Kiki Dimoula - Poet
THE AWARDED MESSINIAN POET
Poet Kiki Dimoula was born on June 6th, 1931 in Athens and was originally from Kalamata and Messini. Her maiden name was Vasiliki Radou. In 1952, she married poet and civil engineer Athos Dimoulas with whom she had two children, Dimitris (1956) and Elsi (1957). She worked as an employee at the Bank of Greece from 1949 to 1973, but that was not what she wanted to do with her life. Her first appearance in Literature was in 1952, at the age of 19, with the poetry collection "Poems", but a little later, however, she herself renounced this collection. Thus, her official entry into poetry took place in 1956, with the collection "Erebos".

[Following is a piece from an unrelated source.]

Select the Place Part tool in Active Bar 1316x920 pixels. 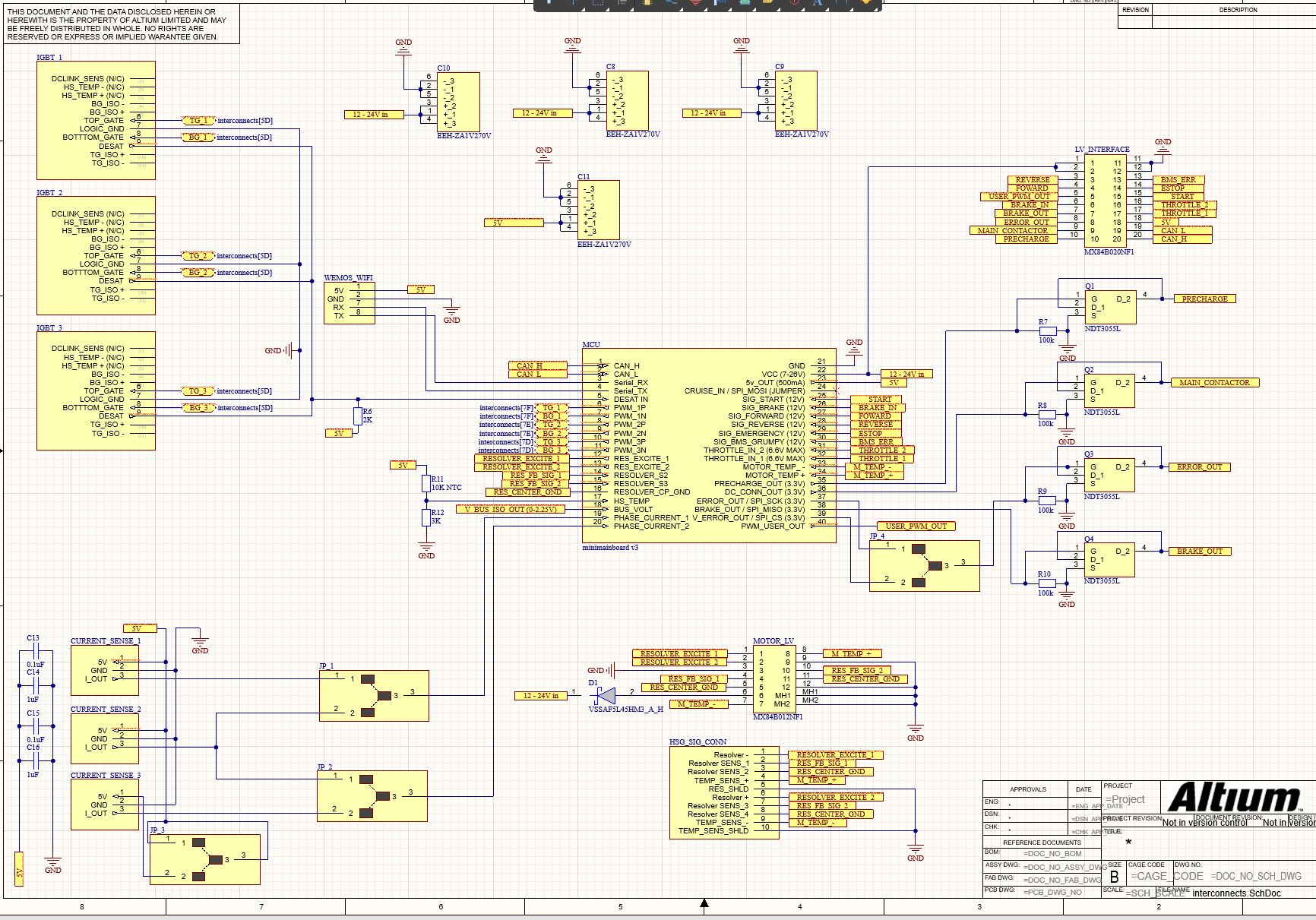(647, 3)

In 1972, she was awarded the 2nd State Poetry Prize for her poetry collection, "The little of the world", and in 1989, she was awarded the 1st State Poetry Prize for her poetry collection, "Hail never". In 2001, she was awarded the Award of Excellence in Letters of the Academy of Athens for all her work, while in the same year, she was honored with the Golden Cross of the Order of Honor by the President of the Republic, Konstantinos Stefanopoulos. In 2002 she became a full member of the Academy of Athens. She was the third woman in the history of the Academy (after Galatia Sarantis and Angeliki Laios). In 2003, she was awarded the Macedonian Prize for the whole of her work and in 2009 the European Prize for Literature (Prix Europeen de Litterature). Also, in 2010 she was awarded the Grand State Prize for Literature.
On May 20th, 2015, she was awarded an honorary doctorate by the School of Theology of the Aristotle University of Thessaloniki and on June 6th, 2017, she was awarded an honorary doctorate by the Department of English Language and Literature of the University of Athens. Finally, on January 16th, 2020, the Minister of Culture nominated Kiki Dimoula, in an official letter to the Commission, for the Nobel Prize in Literature. Kiki Dimoula died on February 22nd, 2020, at the age of 89, in Athens and was buried on February 25th at the First Cemetery of Athens.

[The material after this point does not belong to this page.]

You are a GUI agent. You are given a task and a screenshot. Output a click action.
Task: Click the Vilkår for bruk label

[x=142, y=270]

The themes that dominate Kiki Dimoula's poems are absence, loss, decay, loneliness and time. Characteristic elements of her poetry are the personification of abstract concepts, as well as the unusual use of common words. Her poems have been translated into many languages, such as English, French, Italian, Polish, German, etc. Excerpts from her work have been included in school textbooks. In conclusion, it is worth mentioning a speech by Kiki Dimoula about the poetry and the definition she gave: “You are walking in a desert. You hear a bird chirping. It is quite unlikely for a bird to be hanging out in the desert, however, you have to make it a tree. That's the poem."